I made a friend on the bus (that was meant to be a train) and his name was (and still is) Jean-Marie and he was born in Mauritius and lives in Canada.  He’s my age and he’s on his gap year!  He and I headed to a bar for a kebab (him) and a red wine (me) while we waited in Bayonne for the train that looked like a bus. I went to the bar to order my wine.  I was tired, and hadn’t learnt any French.  Now I was regretting that decision.  It took the bartender, and four others trying to understand what I was saying (red wine, vino tinto)….until I remembered my new friend Jean-Marie’s first language was French.  Red wine = Vin Rouge.  Finally, with wine in hand, Jean-Marie and I learnt about each other and waited for the train (bus) to my home for three nights – Saint Jean Pied de Port, near the border with Spain.

I met another friend on an online worldwide Camino forum for women, and she happened to live where I live – small world.  She was arriving on the same night as me and so we met up for dinner in Saint Jean Pied de Port (at 9pm – I’ll have to get used to that).  It was nice to see a familiar face – or at least that’s how it felt even though I hadn’t laid eyes on her in person before.  We shared a vin rouge (my third French word after Bonjour and Merci) and chatted to some other pilgrims over dinner.  She was headed off the next morning.

Let me share more about this online forum because it’s important – it’s on Facebook (I know, not for everyone but it serves a purpose).  It’s called Camigas – A buddy system for women on the Camino, and is a combination of the words Camino and Amiga (friend) and was established in honor and memory of a woman by the name of Denise Pikka Theim.  Denise, from the United States, was walking the Camino solo (as I am), in 2015, fulfilling her dream of a lifetime.  Like I am.

- RECORDS PROVIDED
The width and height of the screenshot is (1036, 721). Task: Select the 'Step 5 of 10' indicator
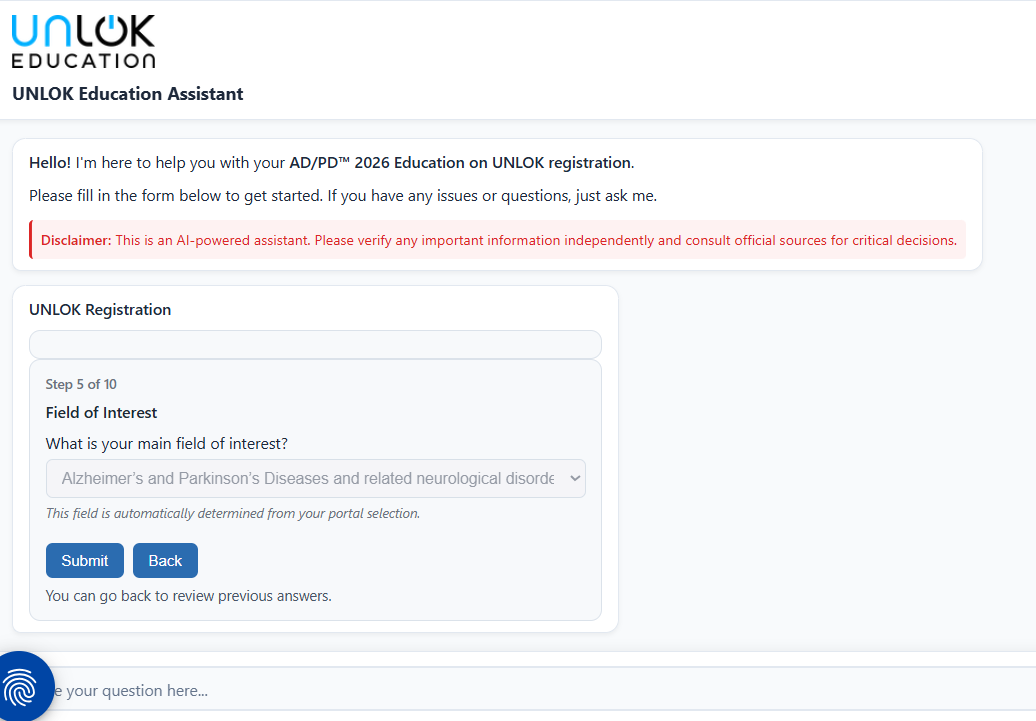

==

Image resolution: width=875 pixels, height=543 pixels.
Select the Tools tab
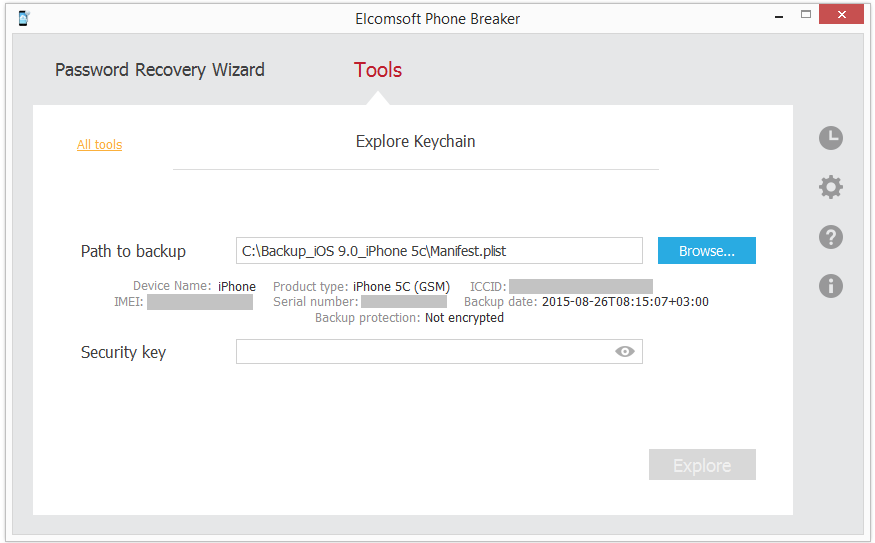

* * *

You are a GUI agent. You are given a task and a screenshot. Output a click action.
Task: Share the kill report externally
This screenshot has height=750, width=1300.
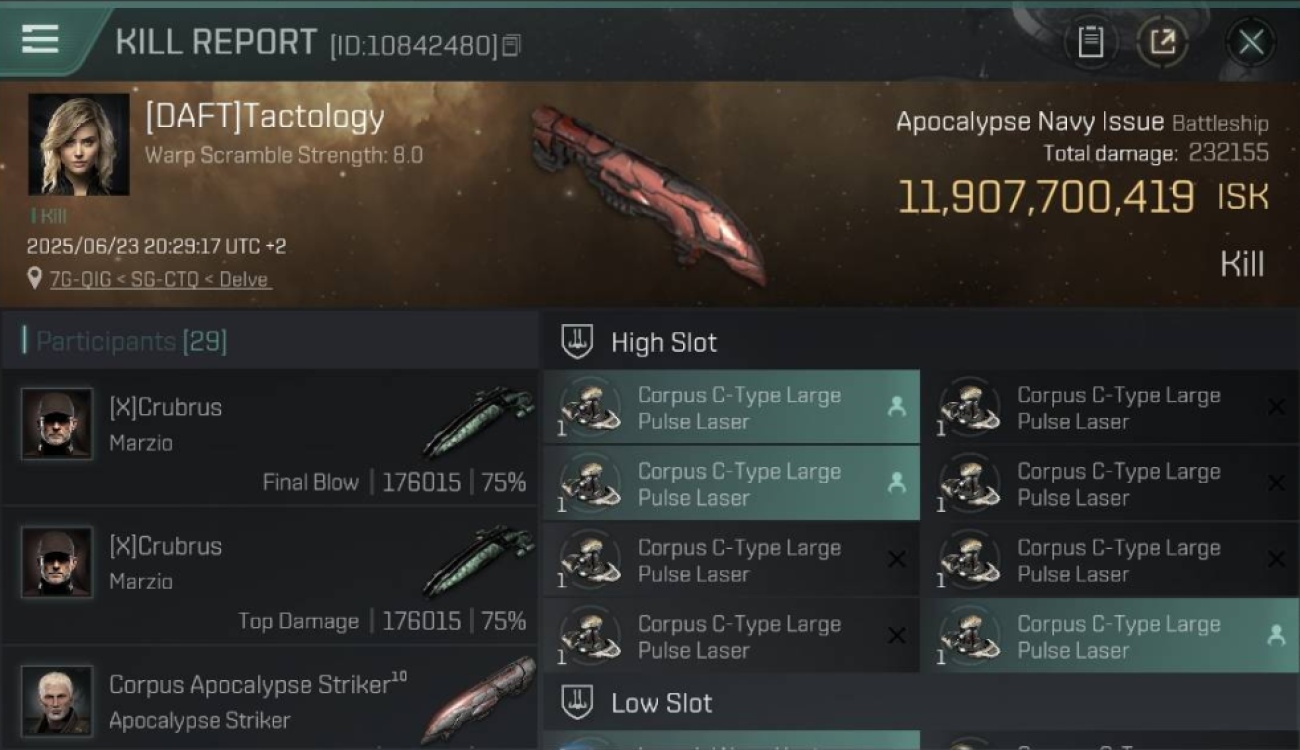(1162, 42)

- WHAT YOU NEED TO DO
A) Tally the lines of the listing that contain the string "screenshot", counting case as significant, and give only the number.
B) Resume the Camino travel account from where it stops.

- EXERCISE ANSWERS
A) 3

B)
Follow the arrows Follow the yellow arrows

Along the Camino pilgrims are guided by yellow arrows, that are painted and plastered everywhere and it is commonly touted that it’s hard to get lost because they help you find the way.  In August 2015, while walking the Camino, Denise was murdered.  She was bashed to death with a stick and both of her hands were cut off.   Spanish man, Miguel Angel Munoz deliberately altered the yellow arrows that mark the pilgrimage route to lure people towards his house which was located close to the route.  After a long investigation and pressure from the US Government, Munoz was eventually charged for Denise’s murder after admitting the crime and leading police to where he had buried her body.  Denise was 41 years old.  May she rest in peace.

The idea of the Camiga’s forum is for women pilgrims to share information, provide support for each other and in some cases, highlight areas and issues along the route that may pose some danger for (in particular) women.  I thank those who created and maintain this site. It is understood that at least one other pilgrim, who was from China, also followed Munoz’s arrow and was hit with a stick by a man fitting his description.  She didn’t report the incident and of course, there was no Camigas forum to post it to to warn others.  Since I have been a member of the Camigas I have seen women post warnings about certain areas where men have been seen masturbating when single women pilgrims walk by, where men have groped women pilgrims and grabbed their breasts as they walk by.  I have seen some women, with the support of the others on the forum, take action, take photos and report the incidents, and in one case I know of, leading to an arrest.  These incidents are overall, rare, but they are there.

It is a shame that as women we need to consider a whole range of extra issues and safety concerns when we walk alone, however, the reality is, we do.

Saint Jean Pied de Port
Saint Jean Pied de Port

So as I head out for the start of the actual walking part of my journey, I do so with the memory of Denise and with an understanding that the world is mostly wonderful, except when it’s not, and that my journey will be spontaneous and free, except when its not.  I will be fearless and brave, except when I’m not.  I will let the arrows lead me, except when I check the guide book.

I will listen to my intuition, that feeling that tells me without any doubt whether I’m on the right track.  I will be brave, even when I am full of fear.  I will walk on, even when I can’t walk another step. I will walk to embrace the journey and all it brings, and I will walk with awareness and strength.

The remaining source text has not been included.